• [Aufgabe]:
Welchem Thema widmet sich das Spiel Wilde Serengeti laut dem Quellenauszug?

Test | Wilde Serengeti

Tiere, Natur und Umwelt sind Themen, die in der Brettspielwert in den letzten Jahren enorm an Einfluss gewonnen haben. Dies ist in Anbetracht des gesellschaftlichen Diskurses über unsere Zukunft sicherlich nicht weiter verwunderlich; überrascht hat mich allerdings, die große Varianz an verschiedenen Spielen, die dabei entstanden sind. Thematisch fühle ich mich als Spieler nicht nur wegen der Aktualität angesprochen, sondern auch, weil es mich schon zu meiner Schulzeit sehr beschäftigt hat. Umso wichtiger finde ich es, dass solche Themen in Brettspielen behandelt werden und mich neue Einsichten gewinnen lässt. Wilde Serengeti widmet sich gezielt dem Thema Tier-Dokumentarfilm im namengebenden Teil Afrikas. Dass diese Art Film sich in den letzten fünfzig Jahren enorm gewandelt hat, wird selbst den weniger Interessierten nicht entgangen sein. Als großer Freund von Tierdokus war ich sehr gespannt, was sich der mir völlig unbekannte Autor Gunho Kim hier ausgedacht hat. Was ich dabei über das Spiel des Bad Comet Verlags herausgefunden habe, erfahrt ihr hier im Test.

• [Material]:
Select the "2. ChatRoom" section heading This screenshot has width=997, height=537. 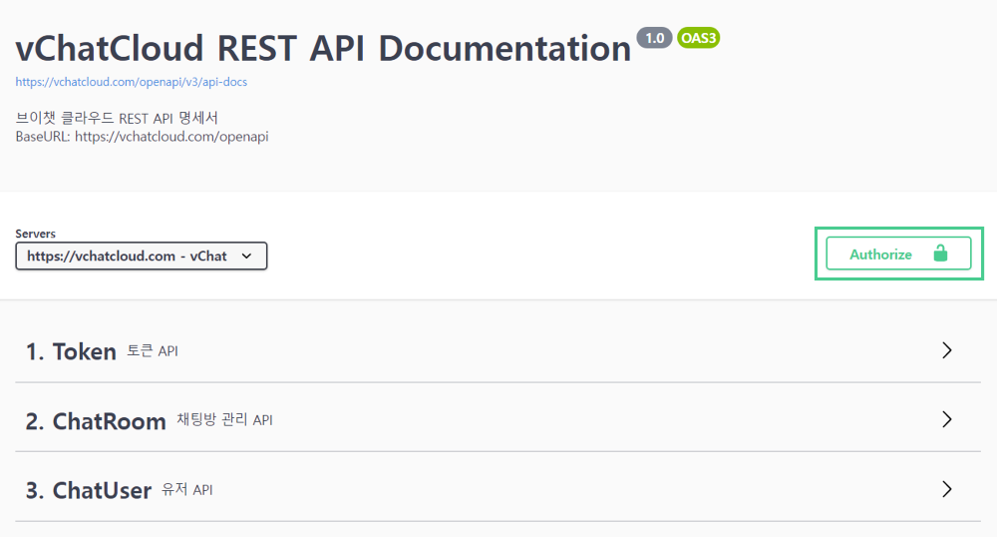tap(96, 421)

--

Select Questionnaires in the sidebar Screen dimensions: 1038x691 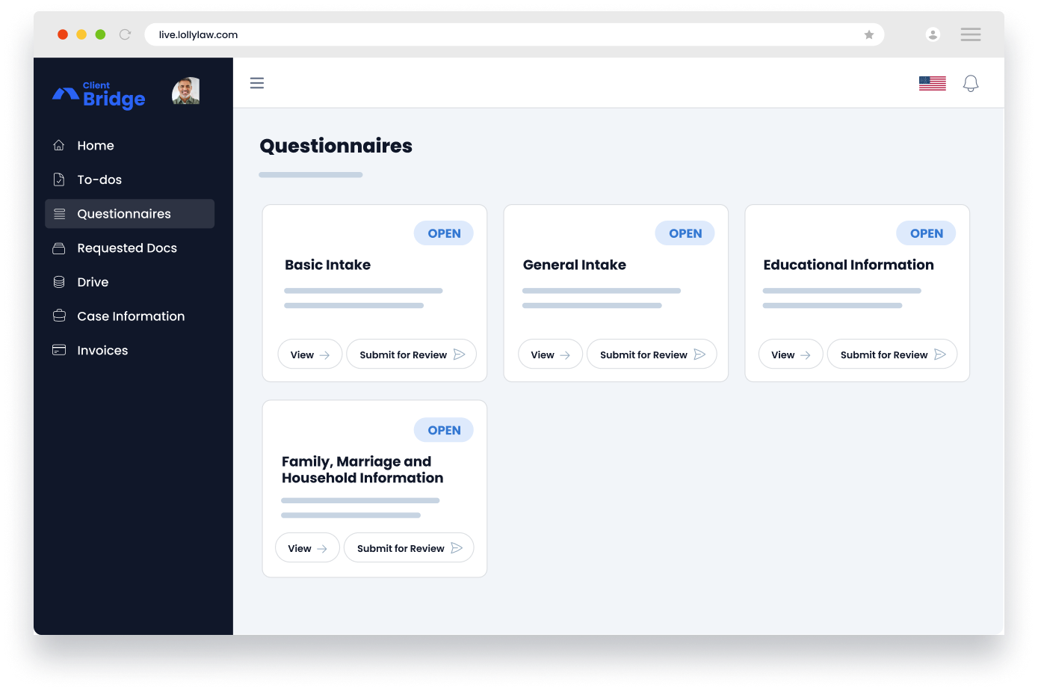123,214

* * *

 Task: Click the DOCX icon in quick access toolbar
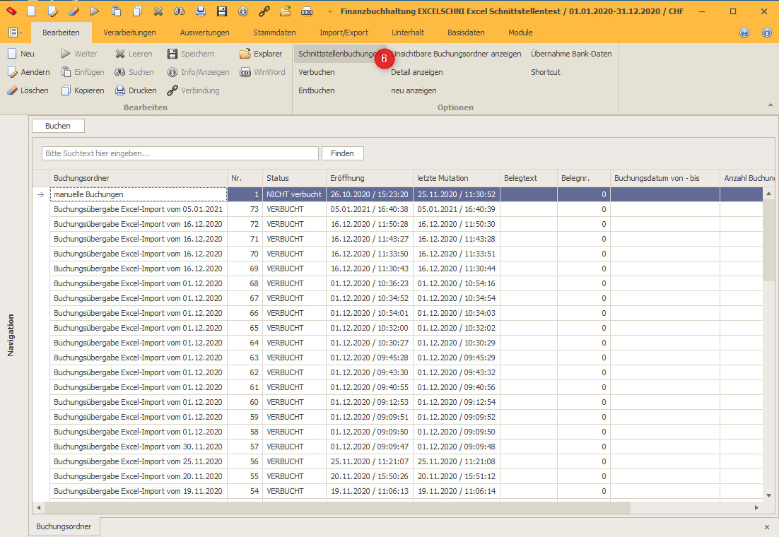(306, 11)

• [Antwort]:
Das Spiel widmet sich dem Thema Tier-Dokumentarfilm im namengebenden Teil Afrikas.